Retailers Go High Tech To Boost Holiday Sales
Trailing a tangle of wires, banks of iMacs materialize out of nowhere atop the shiny glass and chrome sales counters in the Nordstrom’s flagship store in Seattle, along with an army of caffeine-infused tech experts who hover around color-coded sticky notes on a rolling glass partition.
This is a “flash build,” a technology version of a flash mob, concocted by the Nordstrom Innovation Lab, whose logo is a lightbulb and whose purpose is to invent new ways to keep the famous retailer ahead of its competitors—in this case, by developing an app, with feedback from curious customers, that lets buyers compare sunglasses on a tablet, side by side.

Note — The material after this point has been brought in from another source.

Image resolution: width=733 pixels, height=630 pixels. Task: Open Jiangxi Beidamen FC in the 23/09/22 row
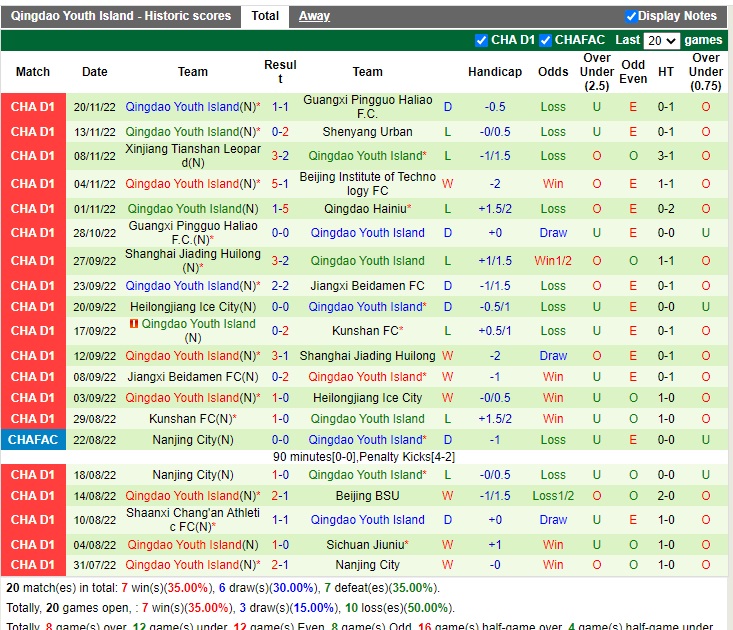coord(367,286)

It’s just one of the many ways retailers are using technology this buying season to separate consumers from their money and to fend off competition from both brick and mortar stores and online sellers.

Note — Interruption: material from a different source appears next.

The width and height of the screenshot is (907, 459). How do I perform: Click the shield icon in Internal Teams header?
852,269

Much of this high-tech adoption isn’t happening on the shop floor however, it’s behind the scenes in a backend supply chain that is coming under unprecedented pressure. And the holidays will be a crucial test of whether many of these high-stakes gambles pay off.
“The most disrupted area of retail is the fact that supply chains were designed to move products from suppliers to stores, and that’s not how products get to customers any more,” says Nikki Baird, managing partner of the analyst firm Retail Systems Research (RSR). “Retailers are throwing up in the air all the assumptions about supply chains now.”
Businesses have spent the last year refining ship-from-store capabilities, for example, moving products from where there is supply to where there is demand—a bathing suit in Florida, say, that a customer unexpectedly wants in Minnesota.